3. Representations of Holder. Holder hereby represents and warrants to the Company that:

 

(a) Holder is the beneficial owner of the Subject Common Stock.

 

(b) Holder, in making the decision to receive the New Shares pursuant to this Agreement, has not relied upon any oral or written representations or assurances from the Company or any of the Company’s officers, directors, partners or employees or any other representatives or agents. Holder further understands that no federal or state agency has passed upon or made any recommendation or endorsement of the acquisition of the New Shares.

 

(c) This Agreement has been validly authorized, executed and delivered by Holder and, assuming the due authorization, execution and delivery thereof by the Company, is a valid and binding agreement enforceable against Holder in accordance with its terms, subject to the general principles of equity and to bankruptcy or other laws affecting the enforcement of creditors’ rights generally. The execution, delivery and performance of this Agreement by Holder does not and will not conflict with, violate or cause a breach of, constitute a default under, or result in a violation of (i) any agreement, contract or instrument to which Holder is a party which would prevent Holder from performing its obligations hereunder or (ii) any law, statute, rule or regulation to which Holder is subject.

 

(d) Holder acknowledges that it has had the opportunity to review this Agreement and the transactions contemplated by this Agreement with Holder’s own legal counsel and investment and tax advisors.

 

(e) Holder is an “accredited investor” as such term is defined in Rule 501(a) of Regulation D under the Securities Act of 1933, as amended (the “Securities Act”), and acknowledges that the issuance of the New Shares contemplated hereby will be made in reliance on, among other things, a private placement exemption to “accredited investors” under the Securities Act and similar exemptions under state law.

 

(f) Holder is acquiring the New Shares solely for investment purposes, for Holder’s own account (and/or for the account or benefit of its members or affiliates, as permitted), and not with a view to the distribution thereof in violation of the Securities Act and Holder has no present arrangement to sell the New Shares to be received hereunder to or through any person or entity except as may be permitted hereunder.

 

(g) Holder is sophisticated in financial matters and able to evaluate the risks and benefits of the investment in the New Shares.
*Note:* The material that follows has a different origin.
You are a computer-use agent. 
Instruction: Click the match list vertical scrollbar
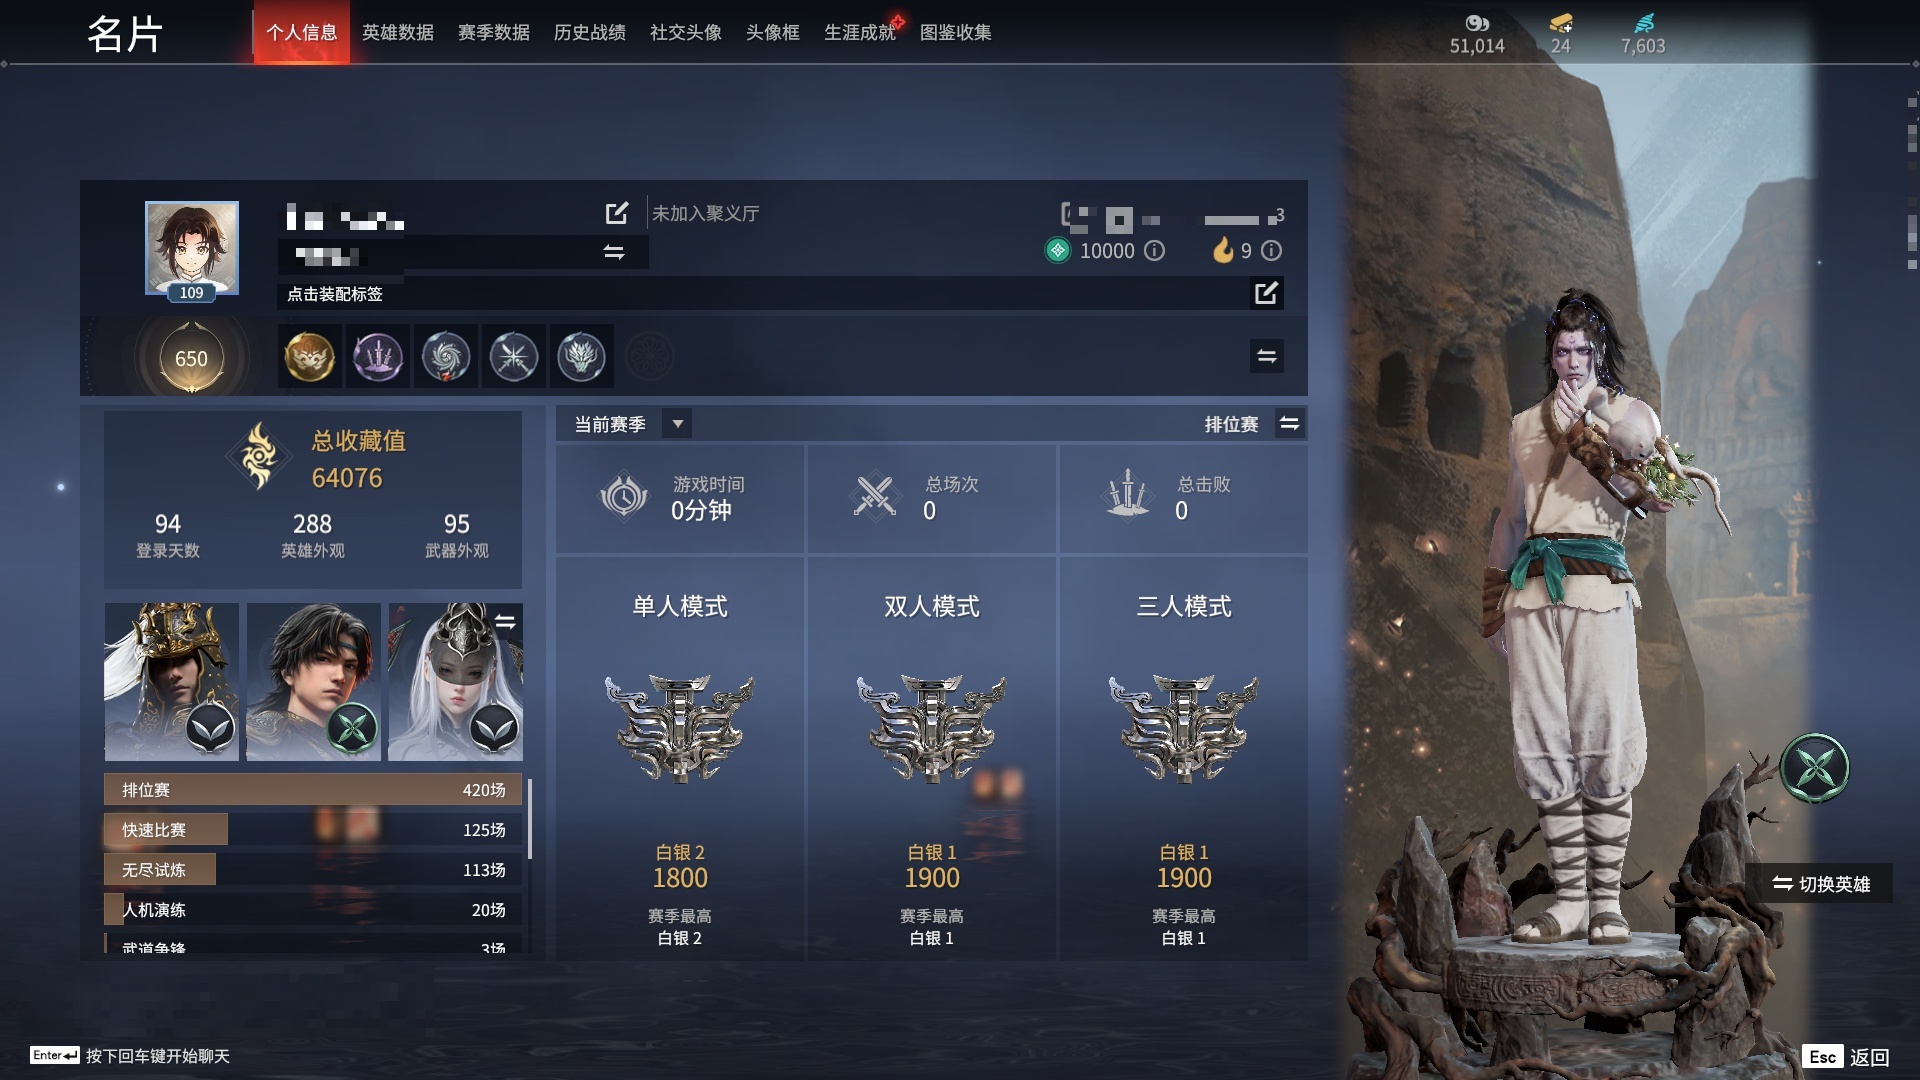point(529,820)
Holder is aware that an investment in the New Shares is highly speculative and subject to substantial risks. Holder is cognizant of and understands the risks related to the acquisition of the New Shares, including those restrictions described or provided for in this Agreement pertaining to transferability. Holder is able to bear the economic risk of its investment in the New Shares for an indefinite period of time and able to sustain a complete loss of such investment.

 

(h) No broker, finder or intermediary has been paid or is entitled to a fee or commission from or by Holder in connection with the acquisition of the New Shares nor is Holder entitled to, and Holder will not accept, any such fee or commission.

 

(i) Holder understands that the New Shares will be issued to Holder in reliance on exemptions from the registration requirements under the Securities Act, and analogous provisions in the laws and regulations of various states, and that the Company is relying upon the truth and accuracy of the representations, warranties, agreements, acknowledgments and understandings of Holder set forth in this Agreement in order to determine the applicability of such provisions.

 

4. Representations of the Company. The Company hereby represents and warrants to Holder that:

 

(a) This Agreement has been validly authorized, executed and delivered by it and, assuming the due authorization, execution and delivery thereof by Holder, is a valid and binding agreement enforceable against the Company in accordance with its terms, subject to the general principles of equity and to bankruptcy or other laws affecting the enforcement of creditors’ rights generally. The execution, delivery and performance of this Agreement by the Company does not and will not conflict with, violate or cause a breach of, constitute a default under, or result in a violation of (i) any agreement, contract or instrument to which the Company is a party which would prevent the Company from performing its obligations hereunder or (ii) any law, statute, rule or regulation to which the Company is subject.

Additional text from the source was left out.